Tentatively, plans call for the group to be made up of two faculty members nominated by the University Senate, two students nominated by student sustainability organizations with the assistance of the dean of students, two staff members and two senior administrators. Ad hoc members from inside or outside the University could be added as needed, Smitherman said.

Smitherman said the working group would meet three times per year and would make periodic reports to the public with meetings to be convened by operations staff under the direction of executive vice chancellor Jerome Cochran.

Final details are expected to be available at the Senate’s June 12 meeting, he said.

Smitherman noted other activity on Pitt sustainability efforts, citing the University’s appearance in the Princeton Review guide (see May 2 University Times) and the recent student sustainability symposium during which Pitt’s LEED projects were outlined (see April 18 University Times).

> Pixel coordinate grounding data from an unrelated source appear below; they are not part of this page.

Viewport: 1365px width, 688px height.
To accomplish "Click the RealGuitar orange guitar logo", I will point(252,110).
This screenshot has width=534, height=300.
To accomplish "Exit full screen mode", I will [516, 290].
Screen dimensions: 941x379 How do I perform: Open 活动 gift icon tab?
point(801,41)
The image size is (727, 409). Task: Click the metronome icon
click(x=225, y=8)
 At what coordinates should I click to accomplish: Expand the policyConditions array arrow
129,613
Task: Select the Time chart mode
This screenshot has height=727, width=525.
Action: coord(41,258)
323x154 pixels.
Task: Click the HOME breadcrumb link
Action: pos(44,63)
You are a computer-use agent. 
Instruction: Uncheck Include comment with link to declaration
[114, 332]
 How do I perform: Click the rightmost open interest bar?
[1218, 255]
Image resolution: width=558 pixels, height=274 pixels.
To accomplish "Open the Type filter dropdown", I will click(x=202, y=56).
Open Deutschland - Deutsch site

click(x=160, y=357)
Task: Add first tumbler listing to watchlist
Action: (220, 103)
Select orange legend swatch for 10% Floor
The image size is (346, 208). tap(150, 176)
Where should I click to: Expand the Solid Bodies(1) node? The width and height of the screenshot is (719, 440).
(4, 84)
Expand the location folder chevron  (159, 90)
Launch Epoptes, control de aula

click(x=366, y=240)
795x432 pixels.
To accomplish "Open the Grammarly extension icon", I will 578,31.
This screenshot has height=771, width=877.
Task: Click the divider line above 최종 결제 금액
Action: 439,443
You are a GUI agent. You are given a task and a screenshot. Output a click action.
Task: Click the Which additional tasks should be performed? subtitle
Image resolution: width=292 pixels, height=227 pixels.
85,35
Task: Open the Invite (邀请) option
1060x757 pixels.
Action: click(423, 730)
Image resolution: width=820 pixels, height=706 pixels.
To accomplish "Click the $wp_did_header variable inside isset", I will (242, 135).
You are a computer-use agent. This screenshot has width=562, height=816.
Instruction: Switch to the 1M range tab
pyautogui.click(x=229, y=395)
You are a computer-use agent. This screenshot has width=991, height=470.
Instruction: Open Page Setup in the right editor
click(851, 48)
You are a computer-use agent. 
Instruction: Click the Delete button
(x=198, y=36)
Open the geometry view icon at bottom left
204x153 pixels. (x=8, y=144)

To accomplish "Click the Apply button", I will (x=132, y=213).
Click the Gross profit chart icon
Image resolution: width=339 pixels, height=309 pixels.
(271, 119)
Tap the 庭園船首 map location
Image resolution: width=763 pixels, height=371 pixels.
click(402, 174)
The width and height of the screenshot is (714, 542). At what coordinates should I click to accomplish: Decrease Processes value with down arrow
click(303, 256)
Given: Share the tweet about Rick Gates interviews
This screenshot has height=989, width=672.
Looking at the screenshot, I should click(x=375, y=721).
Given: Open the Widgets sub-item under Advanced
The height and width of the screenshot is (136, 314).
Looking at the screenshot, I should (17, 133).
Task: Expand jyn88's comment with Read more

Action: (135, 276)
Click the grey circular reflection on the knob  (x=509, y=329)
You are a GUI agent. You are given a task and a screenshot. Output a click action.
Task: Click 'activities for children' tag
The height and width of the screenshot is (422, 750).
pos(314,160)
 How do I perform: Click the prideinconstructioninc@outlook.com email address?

• The issue surrounding the suspension of graduate programs in German, classics and religious studies is expected to be resolved soon, Smitherman said, adding that a proposal approved by the Dietrich School of Arts and Sciences Graduate Council now is under review by the Dietrich School Council.

• David Gau, Graduate and Professional Student Government president, announced that orientation for graduate and professional students is set for Sept. 5.

Gau, a former Pitt Pathfinder, added that he is interested in starting a similar Pitt ambassador program for graduate students.

“I have a lot of passion and pride for Pitt and I really hope to share that experience with new prospective students. I found it surprising that there’s nothing like that for graduate students here at Pitt.”